Повести недолгой жизни

(о прозе Михаила Бобовича)

Елена Бандас

Миша смотрел на меня тёмным, из неведомой глубины, взглядом.

— Настроение у тебя плохое… — сказала я.

— Плохое, — согласился он.

Он потерял работу в Биологическом институте, распался его бездетный брак с бывшей моей сокурсницей Еленой Дубининой, а в смежной комнате — дверь в неё была приоткрыта — не было уже сил подняться у его умирающего отца.

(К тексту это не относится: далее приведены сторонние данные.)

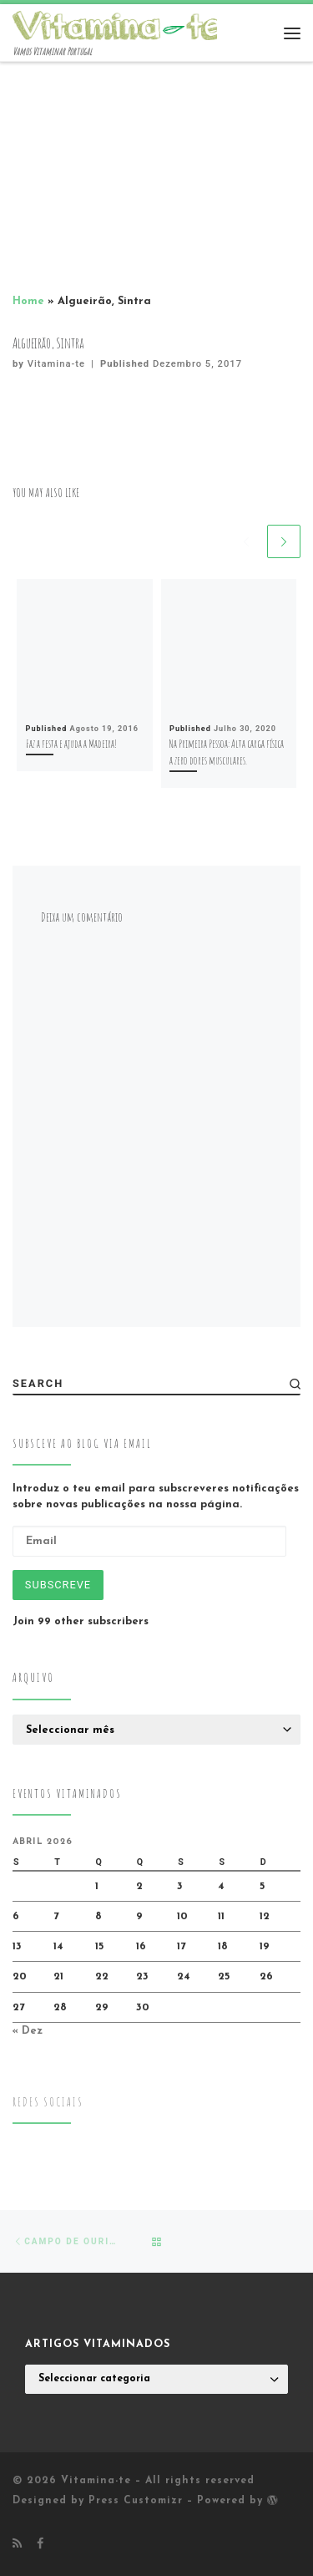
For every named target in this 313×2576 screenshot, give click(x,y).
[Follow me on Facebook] (40, 2544)
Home (28, 301)
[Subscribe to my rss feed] (17, 2544)
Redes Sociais (48, 2102)
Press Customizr (135, 2501)
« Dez (28, 2030)
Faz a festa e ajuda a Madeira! (71, 743)
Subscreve (58, 1584)
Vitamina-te (56, 363)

Пока хозяин выбирал косточки из принесённого мной отварного карпа и кормил Анания Самойловича, я читала рукопись мишиной автобиографической повести о студенческой поездке филологов на лесозаготовки в Карелию в 1956 году. Главными были две темы. Первая — упоительное изобилие неформальных и как бы безымянных песен, любимых на факультете. Начиная с дореволюционных, о нежащемся в гареме султане или нанятых на последнюю пятёрку лошадях, и ещё, и ещё — походные, какие-то лагерно-блатные, любовные… Словно родник пробился, как ни заваливали его пластами совсем ещё недавнего сталинского официоза! Ведь и мы, биологи, тоже — наполняя картофелем закрома Родины, или очищая от кустарника мелиоративные каналы Карелии, или сидя-лёжа на полках поезда, который сквозь дурманящие заросли июньской белой акации мчал нас на юг, к “Лесу на Ворскле”, — пели с азартом беспечной молодости! Второй же темой было пробуждение либидо выпускника питерской мужской школы в девичьем цветнике университетского филфака. Мне текст показался излишне растянутым, и я неосторожно сказала: “Сюжет для небольшого рассказа…”, не предполагая трагического созвучия этой памятной фразы с близкой развязкой в жизни самого автора.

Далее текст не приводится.